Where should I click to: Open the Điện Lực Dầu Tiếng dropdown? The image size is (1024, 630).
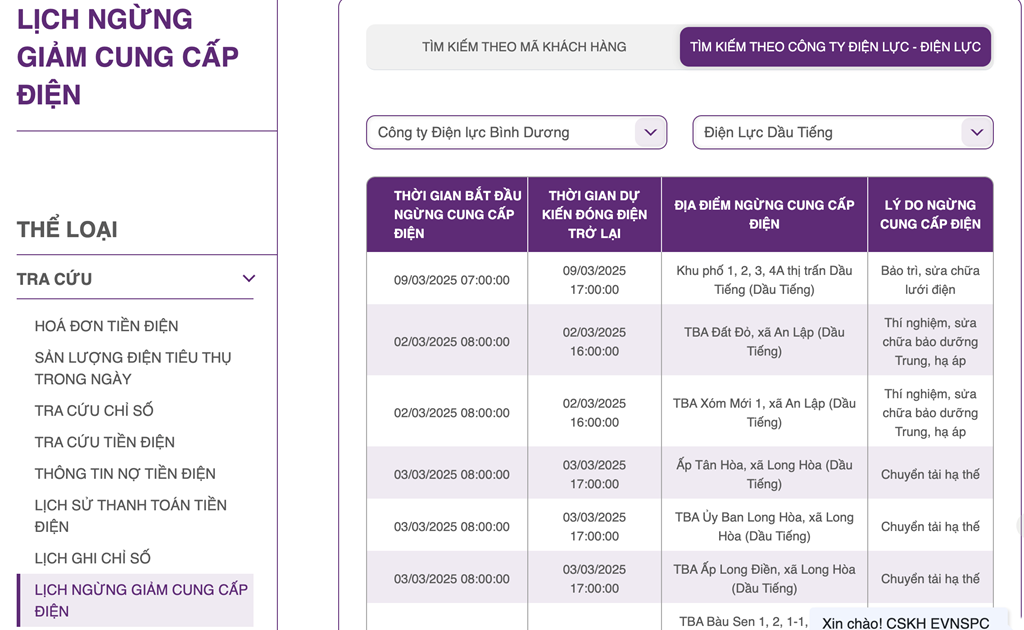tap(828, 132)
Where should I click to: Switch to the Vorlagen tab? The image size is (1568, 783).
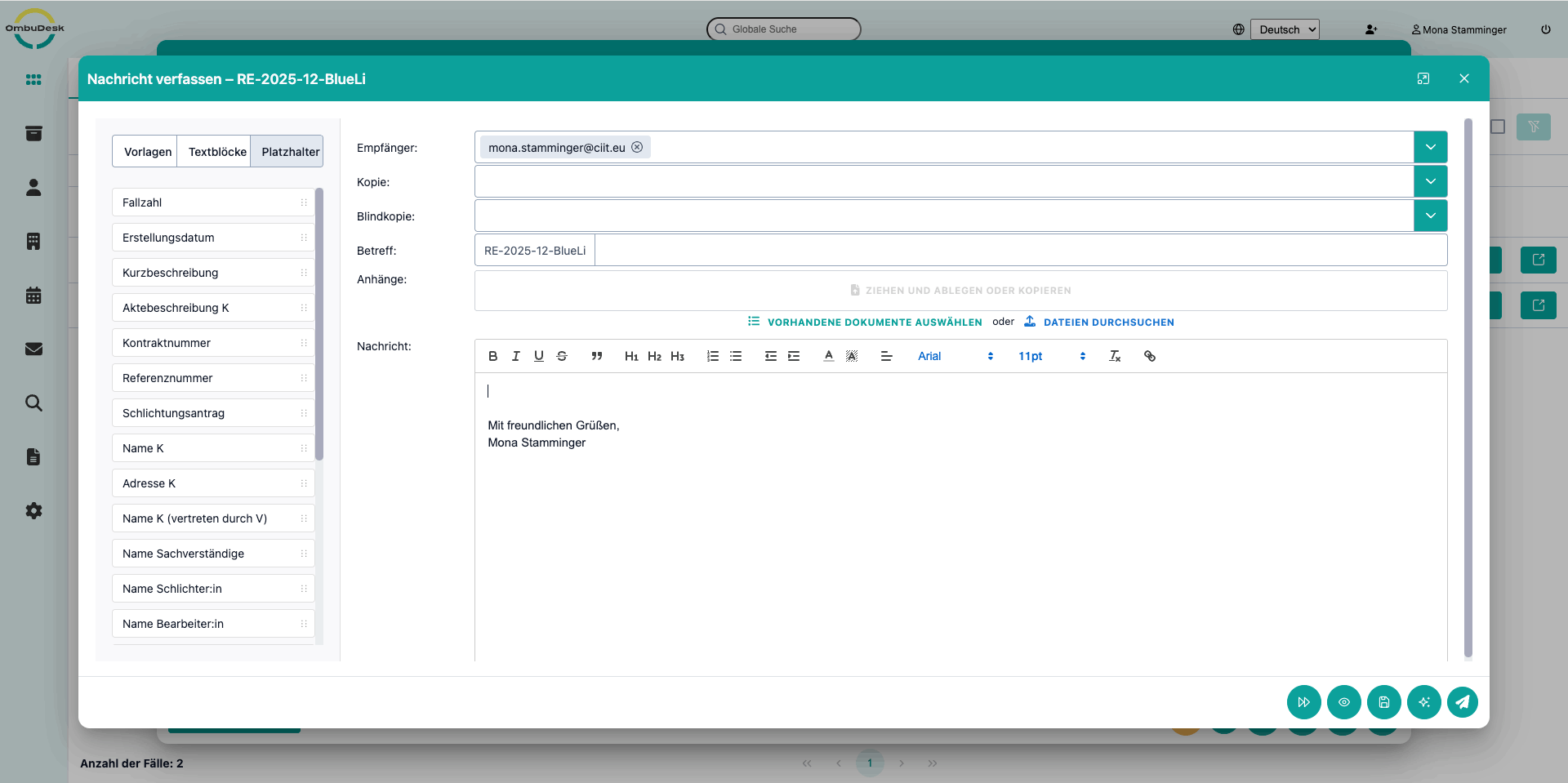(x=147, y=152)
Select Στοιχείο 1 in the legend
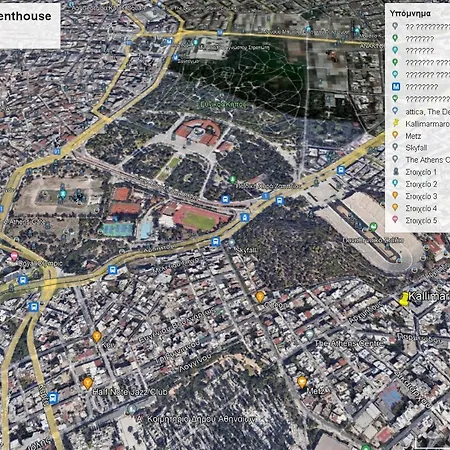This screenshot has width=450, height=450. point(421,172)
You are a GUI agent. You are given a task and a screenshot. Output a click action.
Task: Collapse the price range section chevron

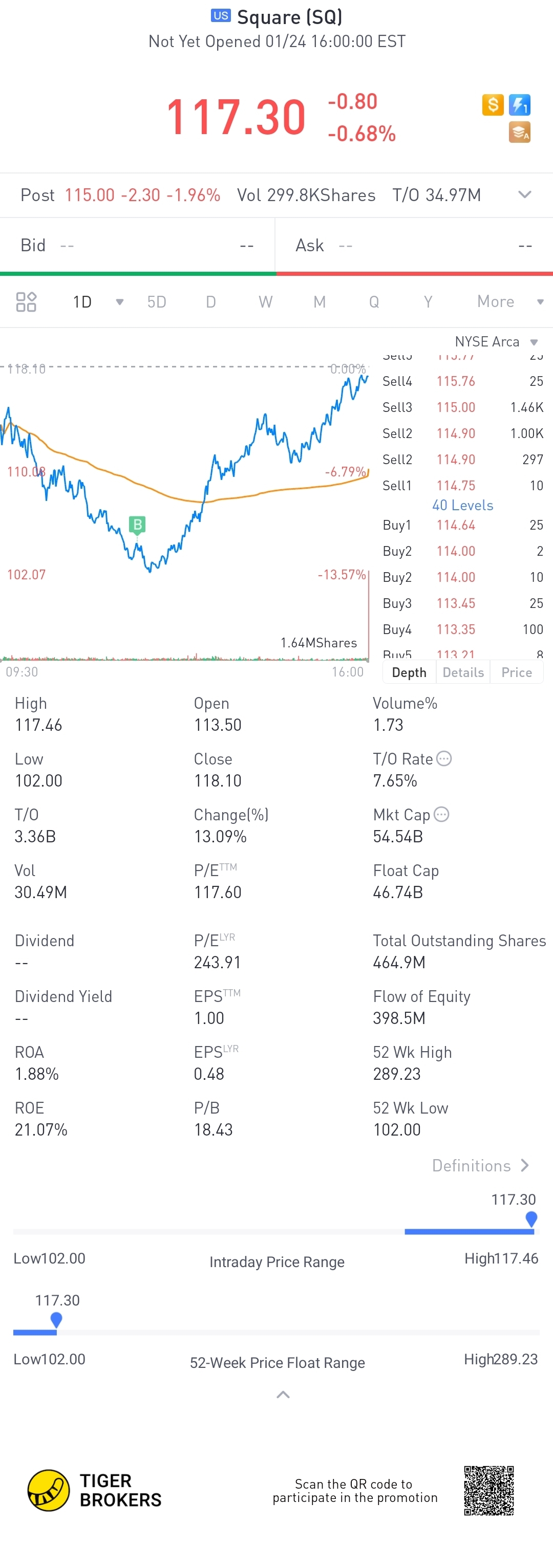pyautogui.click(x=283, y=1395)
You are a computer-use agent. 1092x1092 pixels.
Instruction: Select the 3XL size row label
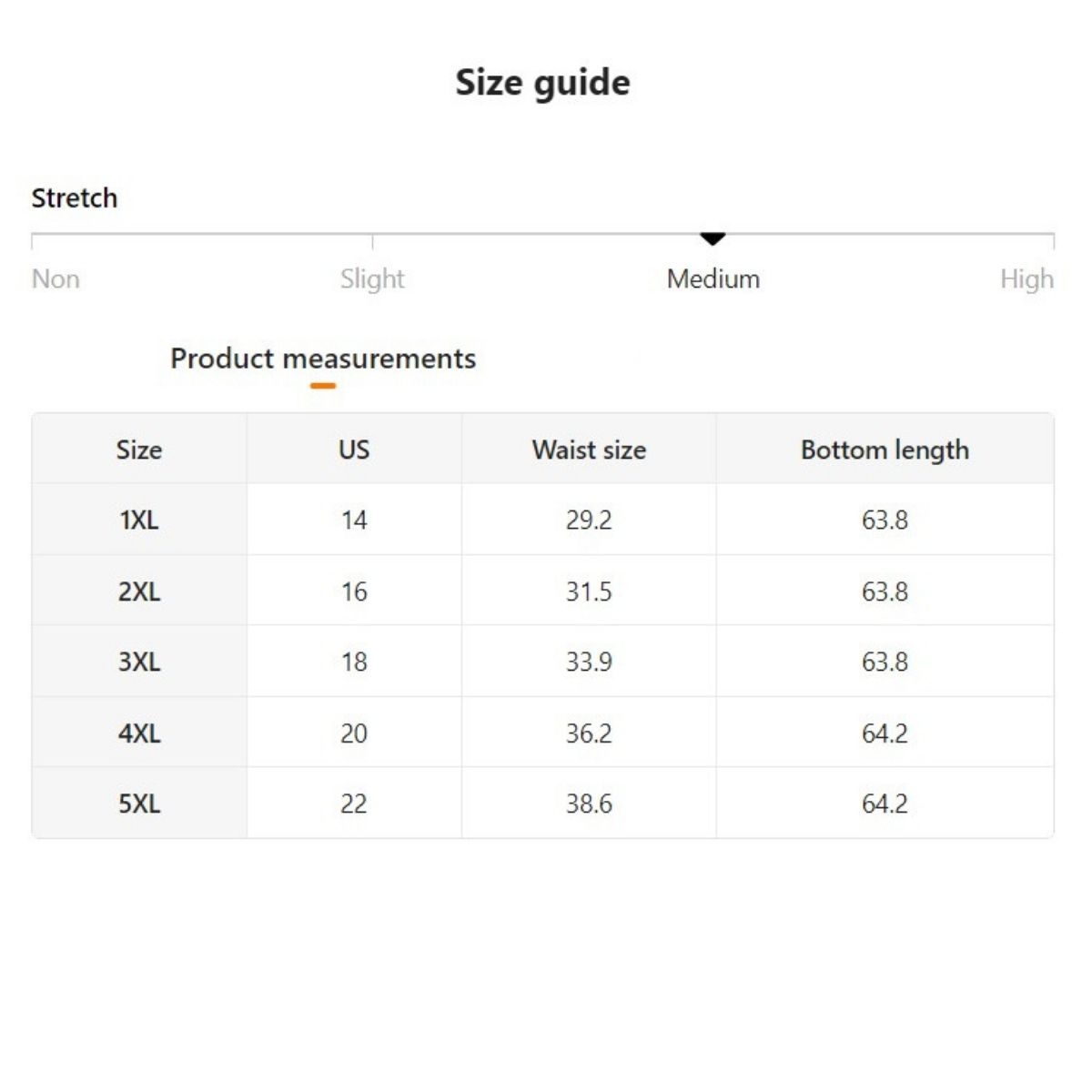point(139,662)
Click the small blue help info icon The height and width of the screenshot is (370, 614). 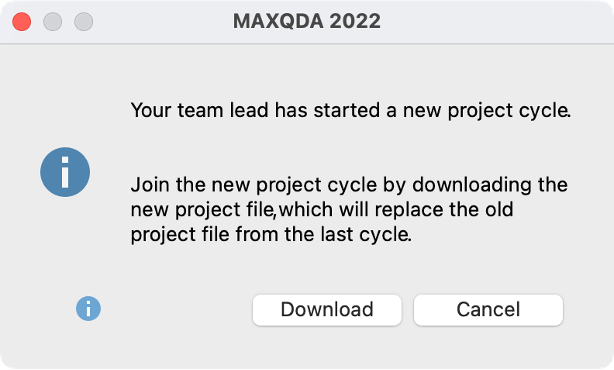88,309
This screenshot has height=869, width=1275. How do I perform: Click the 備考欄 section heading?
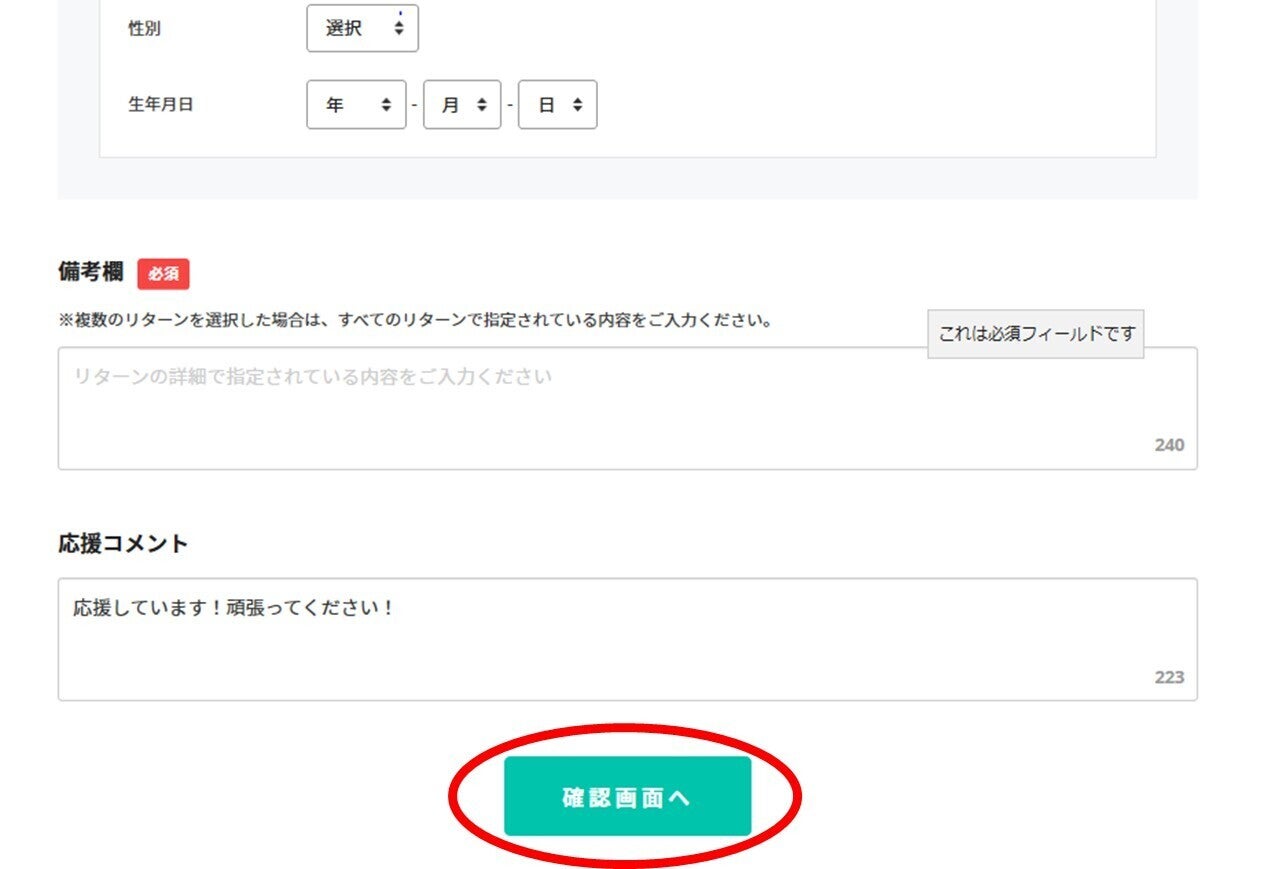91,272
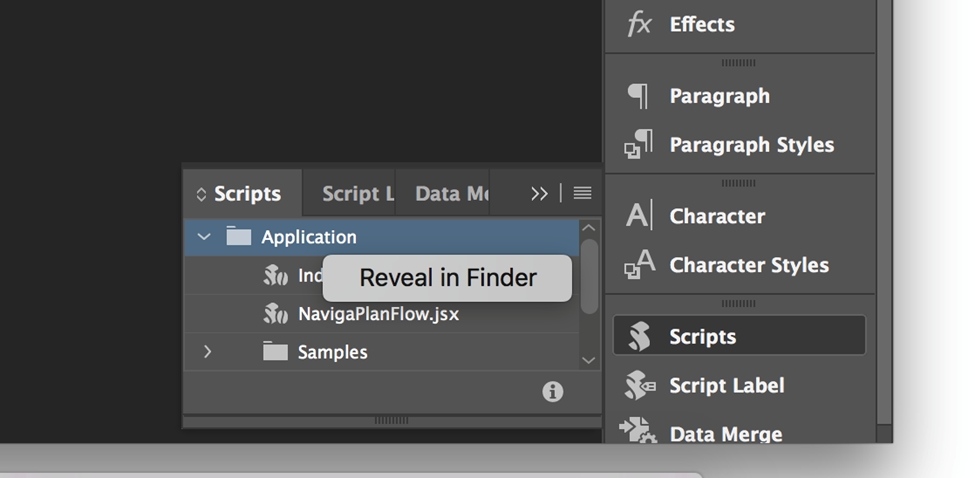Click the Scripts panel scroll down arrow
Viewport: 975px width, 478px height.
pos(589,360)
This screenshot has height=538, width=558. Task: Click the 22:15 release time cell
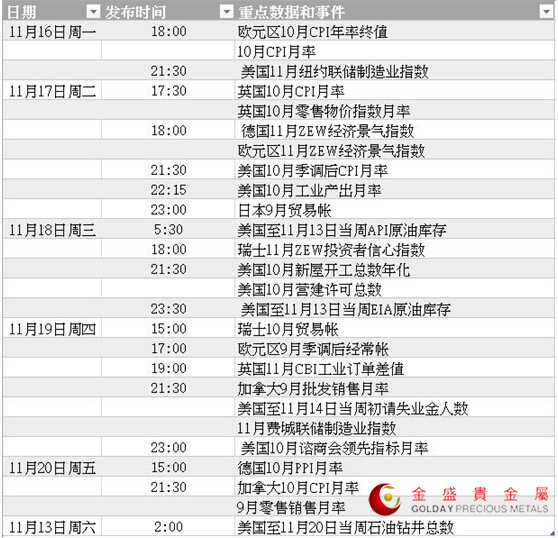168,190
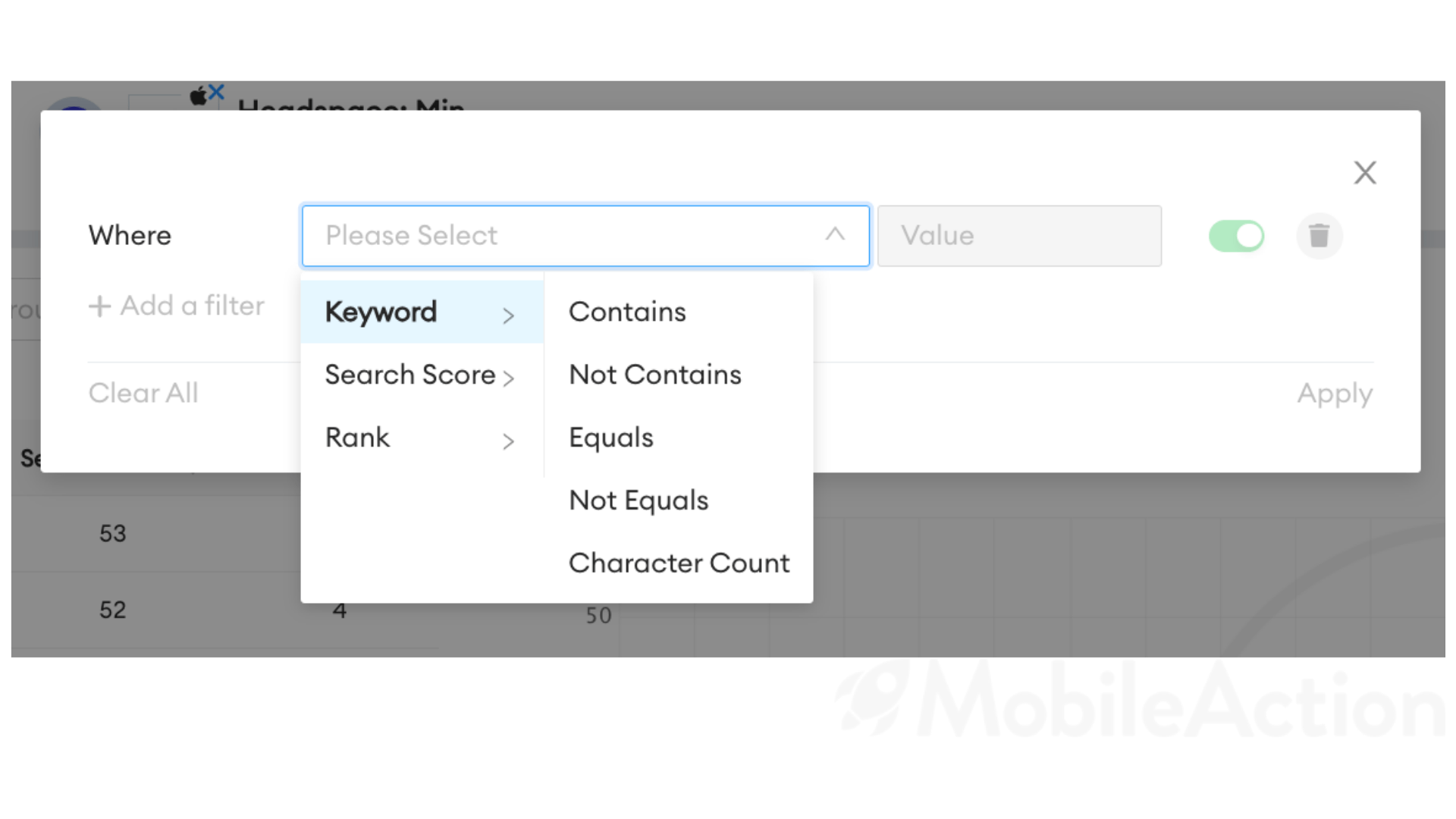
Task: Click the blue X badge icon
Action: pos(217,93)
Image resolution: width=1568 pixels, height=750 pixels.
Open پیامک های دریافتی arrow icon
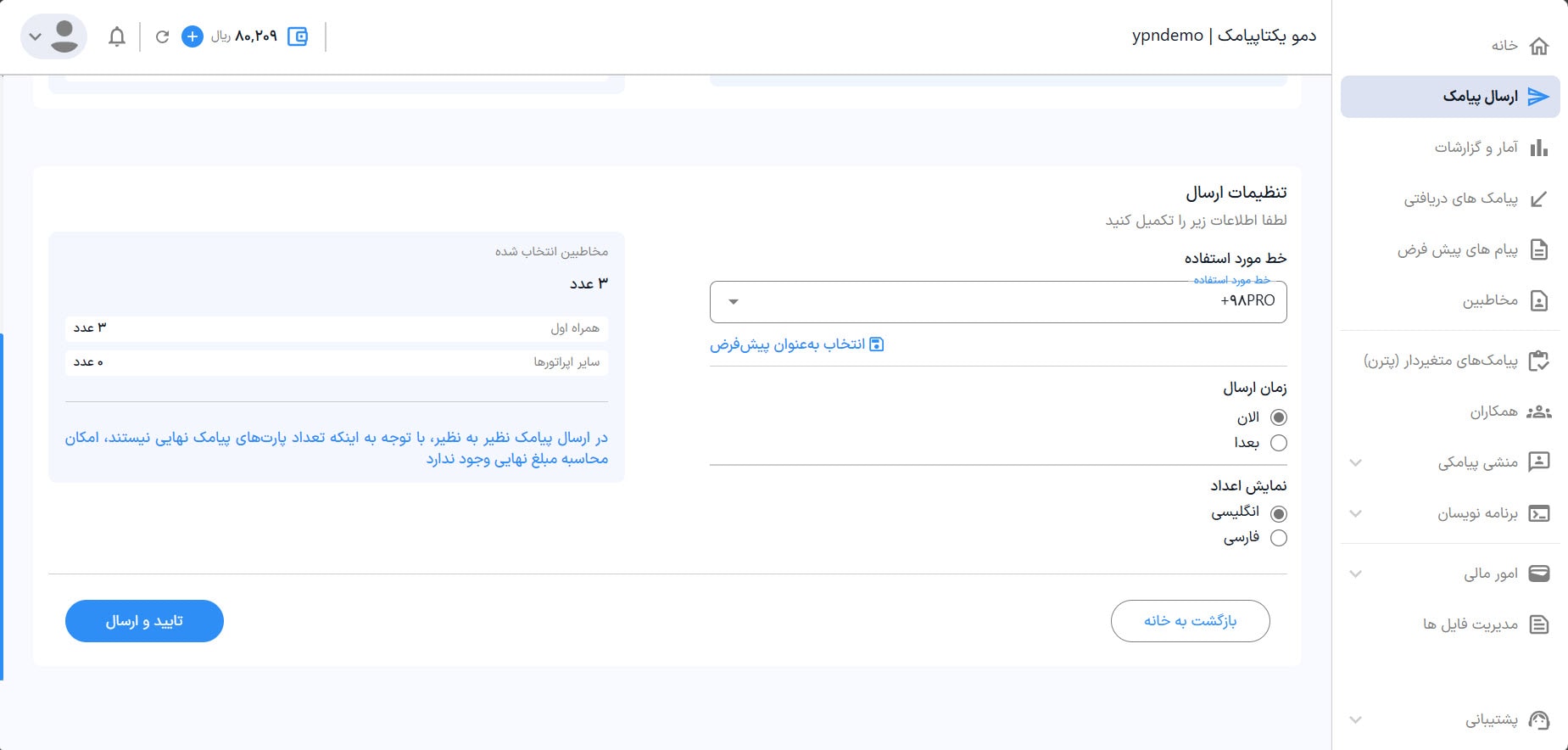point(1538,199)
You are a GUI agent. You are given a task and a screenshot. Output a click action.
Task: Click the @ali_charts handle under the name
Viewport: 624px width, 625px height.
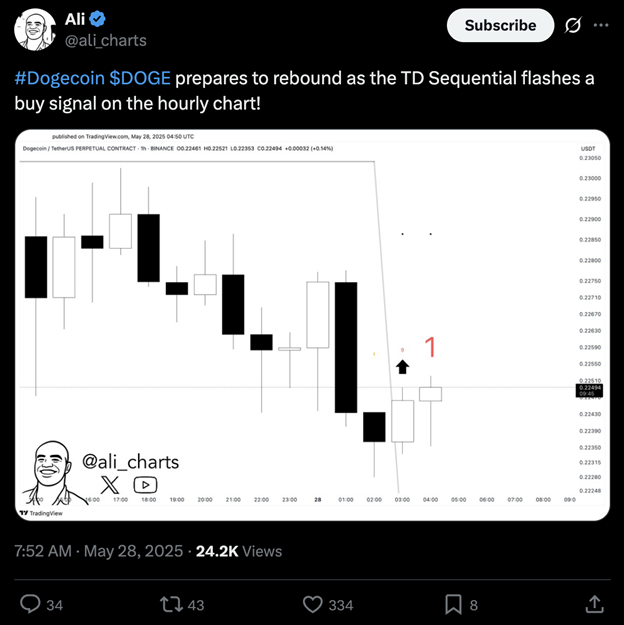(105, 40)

---

* **Assignment**: Verbatim, write out the line containing "Task: Click the @ali_charts" and all later lines through the end of the records, leaving every picture out.

* **Answer**:
Task: Click the @ali_charts handle under the name
Viewport: 624px width, 625px height.
(105, 40)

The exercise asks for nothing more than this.